_Stored dataset items:_
---*---
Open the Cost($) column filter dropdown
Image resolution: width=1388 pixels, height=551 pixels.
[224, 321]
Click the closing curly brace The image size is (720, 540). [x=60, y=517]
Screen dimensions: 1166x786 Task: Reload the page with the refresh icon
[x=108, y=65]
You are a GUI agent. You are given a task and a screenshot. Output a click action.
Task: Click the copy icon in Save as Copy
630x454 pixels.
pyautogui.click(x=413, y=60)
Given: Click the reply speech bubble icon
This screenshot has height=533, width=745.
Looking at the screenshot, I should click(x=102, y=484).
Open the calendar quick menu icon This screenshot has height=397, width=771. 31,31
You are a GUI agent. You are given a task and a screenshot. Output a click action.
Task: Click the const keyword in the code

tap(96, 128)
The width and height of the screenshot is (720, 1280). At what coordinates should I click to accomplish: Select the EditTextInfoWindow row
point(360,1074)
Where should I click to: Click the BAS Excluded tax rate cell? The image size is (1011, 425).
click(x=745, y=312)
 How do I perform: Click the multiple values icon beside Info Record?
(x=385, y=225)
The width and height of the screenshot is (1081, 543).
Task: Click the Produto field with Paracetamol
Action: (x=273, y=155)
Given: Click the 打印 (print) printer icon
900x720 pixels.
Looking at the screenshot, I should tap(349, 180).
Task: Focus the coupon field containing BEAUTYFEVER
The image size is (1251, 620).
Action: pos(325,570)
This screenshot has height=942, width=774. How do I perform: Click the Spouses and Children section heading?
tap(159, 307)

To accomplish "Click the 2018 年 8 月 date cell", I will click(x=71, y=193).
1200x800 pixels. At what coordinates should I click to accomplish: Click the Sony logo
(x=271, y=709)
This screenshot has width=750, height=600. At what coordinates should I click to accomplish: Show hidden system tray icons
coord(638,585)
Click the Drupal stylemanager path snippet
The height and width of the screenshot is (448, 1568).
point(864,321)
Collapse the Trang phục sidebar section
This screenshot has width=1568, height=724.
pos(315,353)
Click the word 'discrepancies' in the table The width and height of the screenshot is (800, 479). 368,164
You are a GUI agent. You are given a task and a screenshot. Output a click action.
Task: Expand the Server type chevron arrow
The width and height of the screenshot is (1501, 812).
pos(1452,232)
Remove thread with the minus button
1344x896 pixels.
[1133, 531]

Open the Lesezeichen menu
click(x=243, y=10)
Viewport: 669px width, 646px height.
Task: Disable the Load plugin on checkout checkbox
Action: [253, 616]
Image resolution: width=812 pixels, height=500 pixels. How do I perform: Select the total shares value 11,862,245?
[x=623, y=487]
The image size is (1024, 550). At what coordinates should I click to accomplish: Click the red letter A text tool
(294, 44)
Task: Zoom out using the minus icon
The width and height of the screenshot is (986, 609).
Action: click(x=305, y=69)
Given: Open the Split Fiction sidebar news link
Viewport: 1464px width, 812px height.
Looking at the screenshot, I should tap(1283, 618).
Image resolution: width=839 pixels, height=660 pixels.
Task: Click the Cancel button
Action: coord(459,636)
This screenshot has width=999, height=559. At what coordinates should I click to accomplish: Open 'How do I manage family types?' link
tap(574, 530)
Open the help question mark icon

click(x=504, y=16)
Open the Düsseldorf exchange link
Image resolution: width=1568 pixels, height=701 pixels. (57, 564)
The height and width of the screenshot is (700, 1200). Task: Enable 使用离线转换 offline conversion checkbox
---*---
_Your task:_
Each line above is to be copied exactly as written.

_Written answer:_
Open the Cost($) column filter dropdown
Image resolution: width=1388 pixels, height=551 pixels.
[224, 321]
Click the closing curly brace The image size is (720, 540). [x=60, y=517]
Screen dimensions: 1166x786 Task: Reload the page with the refresh icon
[x=108, y=65]
You are a GUI agent. You are given a task and a screenshot. Output a click action.
Task: Click the copy icon in Save as Copy
630x454 pixels.
pyautogui.click(x=413, y=60)
Given: Click the reply speech bubble icon
This screenshot has height=533, width=745.
Looking at the screenshot, I should click(x=102, y=484).
Open the calendar quick menu icon This screenshot has height=397, width=771. 31,31
You are a GUI agent. You are given a task and a screenshot. Output a click action.
Task: Click the const keyword in the code

tap(96, 128)
The width and height of the screenshot is (720, 1280). At what coordinates should I click to accomplish: Select the EditTextInfoWindow row
point(360,1074)
Where should I click to: Click the BAS Excluded tax rate cell? The image size is (1011, 425).
click(x=745, y=312)
 How do I perform: Click the multiple values icon beside Info Record?
(x=385, y=225)
The width and height of the screenshot is (1081, 543).
Task: Click the Produto field with Paracetamol
Action: (x=273, y=155)
Given: Click the 打印 (print) printer icon
900x720 pixels.
Looking at the screenshot, I should tap(349, 180).
Task: Focus the coupon field containing BEAUTYFEVER
The image size is (1251, 620).
Action: pos(325,570)
This screenshot has height=942, width=774. How do I perform: Click the Spouses and Children section heading?
tap(159, 307)

To accomplish "Click the 2018 年 8 月 date cell", I will click(x=71, y=193).
1200x800 pixels. At what coordinates should I click to accomplish: Click the Sony logo
(x=271, y=709)
This screenshot has width=750, height=600. At what coordinates should I click to accomplish: Show hidden system tray icons
coord(638,585)
Click the Drupal stylemanager path snippet
The height and width of the screenshot is (448, 1568).
point(864,321)
Collapse the Trang phục sidebar section
This screenshot has width=1568, height=724.
pos(315,353)
Click the word 'discrepancies' in the table The width and height of the screenshot is (800, 479). 368,164
You are a GUI agent. You are given a task and a screenshot. Output a click action.
Task: Expand the Server type chevron arrow
The width and height of the screenshot is (1501, 812).
pos(1452,232)
Remove thread with the minus button
1344x896 pixels.
[1133, 531]

Open the Lesezeichen menu
click(x=243, y=10)
Viewport: 669px width, 646px height.
Task: Disable the Load plugin on checkout checkbox
Action: [253, 616]
Image resolution: width=812 pixels, height=500 pixels. How do I perform: Select the total shares value 11,862,245?
[x=623, y=487]
The image size is (1024, 550). At what coordinates should I click to accomplish: Click the red letter A text tool
(294, 44)
Task: Zoom out using the minus icon
The width and height of the screenshot is (986, 609).
Action: click(x=305, y=69)
Given: Open the Split Fiction sidebar news link
Viewport: 1464px width, 812px height.
Looking at the screenshot, I should tap(1283, 618).
Image resolution: width=839 pixels, height=660 pixels.
Task: Click the Cancel button
Action: coord(459,636)
This screenshot has width=999, height=559. At what coordinates should I click to accomplish: Open 'How do I manage family types?' link
tap(574, 530)
Open the help question mark icon

click(x=504, y=16)
Open the Düsseldorf exchange link
Image resolution: width=1568 pixels, height=701 pixels. (57, 564)
The height and width of the screenshot is (700, 1200). Task: Enable 使用离线转换 offline conversion checkbox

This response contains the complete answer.